Las demandas por despido tienen el carácter de «urgente» en la tramitación en los juzgados de lo Social. Incluso así, algunas reclamaciones pueden tardar hasta tres años entre la presentación de la denuncia y la obtención de la sentencia correspondiente, segun informa eldiario.es. Se trata de situaciones en las que la empresa no paga lo establecido en la resolución judicial y el expediente termina en el Fondo de Garantía Salarial (Fogasa).

Aunque el colapso está bastante generalizado, la situación en Madrid, Barcelona y Sevilla es especialmente grave. En la capital andaluza, el Tribunal Superior de Justicia de Andalucía (TSJA) se ha visto obligado a ampliar la lista de juzgados de lo Social con dos más. En Madrid y Barcelona, un juicio en el ámbito laboral puede llegar a fijarse a un año vista mientras que en Sevilla se dan casos de fechas de señalamiento en 2017 e incluso 2019.

En el caso de Barcelona, además, se da una circunstancia que, al menos de momento, contribuye a emperorar el panorama. Los juzgados de lo social –dispersos ahora en tres edificios distintos– están ultimando su trasladando a la nueva Ciudad de la Justícia, culminando así el proceso de contentración de la actividad judicial en un solo complejo. Es posible que más adelante, en unas instalaciones más modernas, quizás se pueda recuperar terreno aunque la mejor manera, seguramente, sería rebajar la conflictividad social y aumentar los recursos materiales y humanos de los juzgados.

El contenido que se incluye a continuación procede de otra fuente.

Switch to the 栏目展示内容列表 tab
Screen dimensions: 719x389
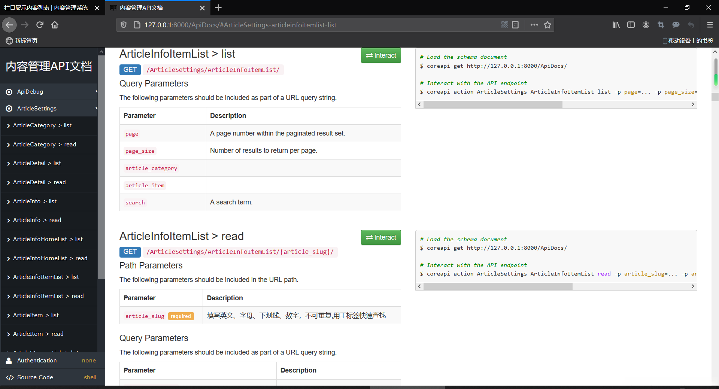point(46,8)
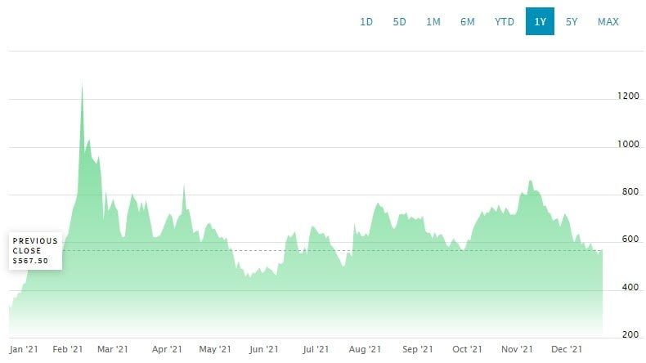Switch to the 1D time range
646x363 pixels.
coord(366,22)
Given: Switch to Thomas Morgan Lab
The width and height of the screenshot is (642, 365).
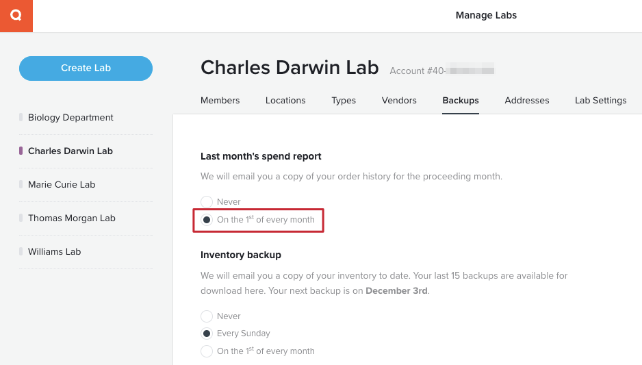Looking at the screenshot, I should click(72, 218).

En Barcelona, despidos producidos a mediados de 2013 tuvieron su vista oral casi un año después. En cambio, las reclamaciones de cantidad por salarios impagados –cuestiones consideradas «no perentorias»– se van a celebrar este mes de octubre, es decir dos años y medio después de la presentación de la correspondiente demanda.

La crónica periodística citada acaba detallando una cuestión relativamente habitual: la suspensión del juicio previsto por cualquier aspecto de procedimiento, normalmente la incomparecencia de la empresa en la vista. Así, un despido colectivo que debía haber sido juzgado este mes de julio, ha sido aplazado y la nueva fecha es el mes de febrero del año próximo, siete meses después.

Lo grave es que lo que está en juego son las cantidades que trabajadores despedidos deberían percebir y que el hecho de demorar este trámite provoca importantes perjuicios a los afectados. Mucho más si quien va a terminar pagando por la desaparición de las empresas es Fogasa.